Task goal :: Pull out of the data below the stretch of lines bounded by the one containing "The height and width of the screenshot is (435, 1392)." and the one containing "You are a computer-use agent. Image", both bounds included, unchanged.

Recorded information ::
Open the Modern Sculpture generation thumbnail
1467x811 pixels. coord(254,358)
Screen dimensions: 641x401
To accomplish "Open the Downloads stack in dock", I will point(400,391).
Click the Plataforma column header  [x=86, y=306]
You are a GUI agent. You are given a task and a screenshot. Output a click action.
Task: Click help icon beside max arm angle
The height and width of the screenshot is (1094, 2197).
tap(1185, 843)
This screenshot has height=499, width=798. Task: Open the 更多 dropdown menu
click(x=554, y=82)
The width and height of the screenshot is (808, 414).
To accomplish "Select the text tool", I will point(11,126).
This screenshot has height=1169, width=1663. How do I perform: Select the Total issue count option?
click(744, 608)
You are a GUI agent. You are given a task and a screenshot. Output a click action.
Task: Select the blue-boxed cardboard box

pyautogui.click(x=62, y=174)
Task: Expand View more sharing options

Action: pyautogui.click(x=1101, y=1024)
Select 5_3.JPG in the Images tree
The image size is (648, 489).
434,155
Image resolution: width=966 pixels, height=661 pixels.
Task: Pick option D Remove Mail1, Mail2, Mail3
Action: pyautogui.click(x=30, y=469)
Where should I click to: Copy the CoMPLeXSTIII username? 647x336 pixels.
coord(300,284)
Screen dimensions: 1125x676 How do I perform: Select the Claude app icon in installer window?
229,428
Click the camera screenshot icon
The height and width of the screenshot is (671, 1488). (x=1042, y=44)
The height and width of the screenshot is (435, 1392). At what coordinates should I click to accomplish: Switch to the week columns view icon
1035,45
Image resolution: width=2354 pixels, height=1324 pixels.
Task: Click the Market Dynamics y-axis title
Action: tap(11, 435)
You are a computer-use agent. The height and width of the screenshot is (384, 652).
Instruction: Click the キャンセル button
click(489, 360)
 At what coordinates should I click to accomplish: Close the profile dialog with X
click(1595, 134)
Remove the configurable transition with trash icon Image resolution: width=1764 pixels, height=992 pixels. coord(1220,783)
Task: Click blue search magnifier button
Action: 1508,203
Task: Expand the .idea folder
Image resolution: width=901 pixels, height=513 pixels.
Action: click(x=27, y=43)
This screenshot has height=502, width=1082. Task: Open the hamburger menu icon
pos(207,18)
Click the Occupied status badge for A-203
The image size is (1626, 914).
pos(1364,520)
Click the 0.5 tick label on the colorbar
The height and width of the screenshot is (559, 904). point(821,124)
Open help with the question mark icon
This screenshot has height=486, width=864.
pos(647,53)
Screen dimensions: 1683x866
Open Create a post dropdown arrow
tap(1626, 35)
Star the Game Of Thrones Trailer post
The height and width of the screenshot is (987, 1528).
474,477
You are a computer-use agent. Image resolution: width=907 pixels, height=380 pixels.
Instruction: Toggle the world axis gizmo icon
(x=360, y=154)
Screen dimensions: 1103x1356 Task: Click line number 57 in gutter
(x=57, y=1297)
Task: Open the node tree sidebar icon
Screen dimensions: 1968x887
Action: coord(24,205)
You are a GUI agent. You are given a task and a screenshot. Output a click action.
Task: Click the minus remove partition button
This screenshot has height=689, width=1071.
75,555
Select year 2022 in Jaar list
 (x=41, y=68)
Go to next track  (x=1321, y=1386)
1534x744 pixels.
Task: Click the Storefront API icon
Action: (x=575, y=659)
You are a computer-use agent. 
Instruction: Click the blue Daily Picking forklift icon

Answer box ::
The height and width of the screenshot is (435, 1392). At what coordinates should I click to accomplish: Switch to the week columns view icon
1035,45
Image resolution: width=2354 pixels, height=1324 pixels.
Task: Click the Market Dynamics y-axis title
Action: tap(11, 435)
You are a computer-use agent. The height and width of the screenshot is (384, 652).
Instruction: Click the キャンセル button
click(489, 360)
 At what coordinates should I click to accomplish: Close the profile dialog with X
click(1595, 134)
Remove the configurable transition with trash icon Image resolution: width=1764 pixels, height=992 pixels. coord(1220,783)
Task: Click blue search magnifier button
Action: 1508,203
Task: Expand the .idea folder
Image resolution: width=901 pixels, height=513 pixels.
Action: click(x=27, y=43)
This screenshot has height=502, width=1082. Task: Open the hamburger menu icon
pos(207,18)
Click the Occupied status badge for A-203
The image size is (1626, 914).
pos(1364,520)
Click the 0.5 tick label on the colorbar
The height and width of the screenshot is (559, 904). point(821,124)
Open help with the question mark icon
This screenshot has height=486, width=864.
pos(647,53)
Screen dimensions: 1683x866
Open Create a post dropdown arrow
tap(1626, 35)
Star the Game Of Thrones Trailer post
The height and width of the screenshot is (987, 1528).
474,477
You are a computer-use agent. Image resolution: width=907 pixels, height=380 pixels.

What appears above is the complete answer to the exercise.